Não é fácil. Deixar de fumar traz sintomas quase tão angustiantes quanto os experimentados por quem tenta se livrar da dependência de álcool e drogas pesadas. Entre eles, estão irritabilidade, falta de concentração, nervosismo, dores de cabeça, náuseas e depressão. A certeza que se vai esculpindo é a de que abandonar o cigarro, na imensa maioria das vezes, é um ato de vontade que precisa de assistência médica. Um levantamento realizado pelo Hospital das Clínicas, em São Paulo, revela que apenas 2% das pessoas que largam o vício conseguem fazê-lo sem tratamento. A terapêutica padrão dura de oito a doze semanas, período em que os problemas acarretados pela abstinência são mais acentuados. O paciente recebe doses de nicotina administradas por meio de adesivos que introduzem a substância através da pele. As doses vão sendo diminuídas progressivamente até que o candidato a ex-fumante consiga ficar sem elas.
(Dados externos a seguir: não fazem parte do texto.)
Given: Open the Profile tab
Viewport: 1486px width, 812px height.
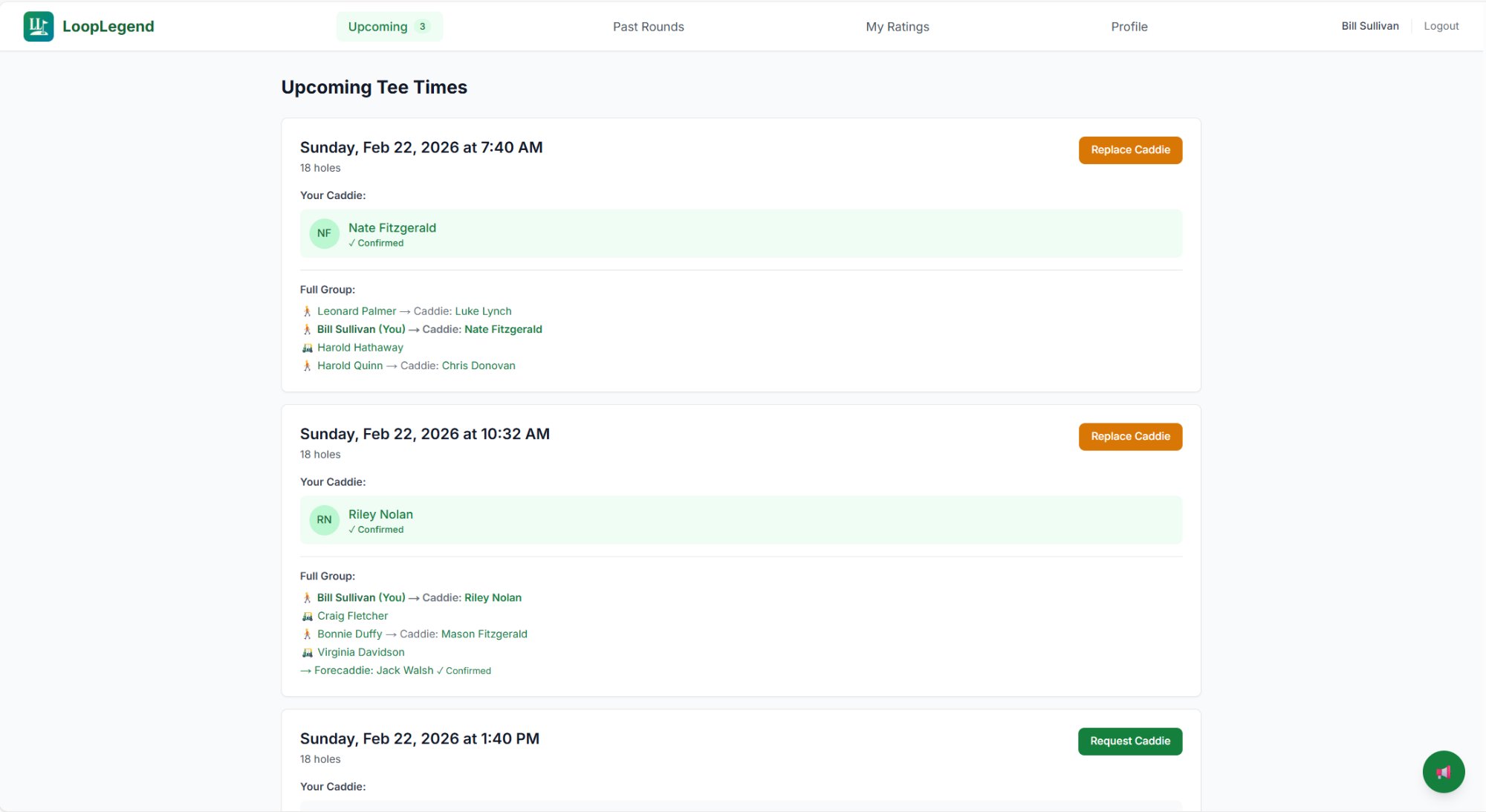Looking at the screenshot, I should tap(1129, 27).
Melhores resultados são obtidos quando a esse procedimento é associado o uso de um antidepressivo à base de bupropiona, substância que age nas regiões cerebrais afetadas pela nicotina. O remédio não causa dependência, mas pode apresentar efeitos colaterais, como insônia.

No plano das terapias alternativas, recorre-se com freqüência à acupuntura. Aplicadas em pontos específicos do corpo, as agulhas chinesas aliviariam a ansiedade causada pela falta do cigarro. O tratamento, em geral, dura de um a três meses, com duas a três sessões por semana. Existe também a auriculoterapia, uma técnica francesa praticada no Brasil há cerca de vinte anos. Um ponto cirúrgico é dado numa das orelhas do fumante, o que estimularia a produção de endorfinas e, conseqüentemente, reduziria os sintomas da abstinência. Com idêntico objetivo, muitos se submetem a aplicações de laser em pontos localizados na orelha, nos braços e no tórax. A literatura médica, no entanto, já provou que a acupuntura, a auriculoterapia e o laser têm o efeito de placebos. Ou seja, mais sugestionam psicologicamente do que atuam no metabolismo. Tudo bem, o que importa é lutar contra o vício. E ter sempre em mente outro número sinistro, divulgado pela Associação Médica Britânica: em média, o fumante que morre de câncer de pulmão poderia ter vivido mais 22 anos.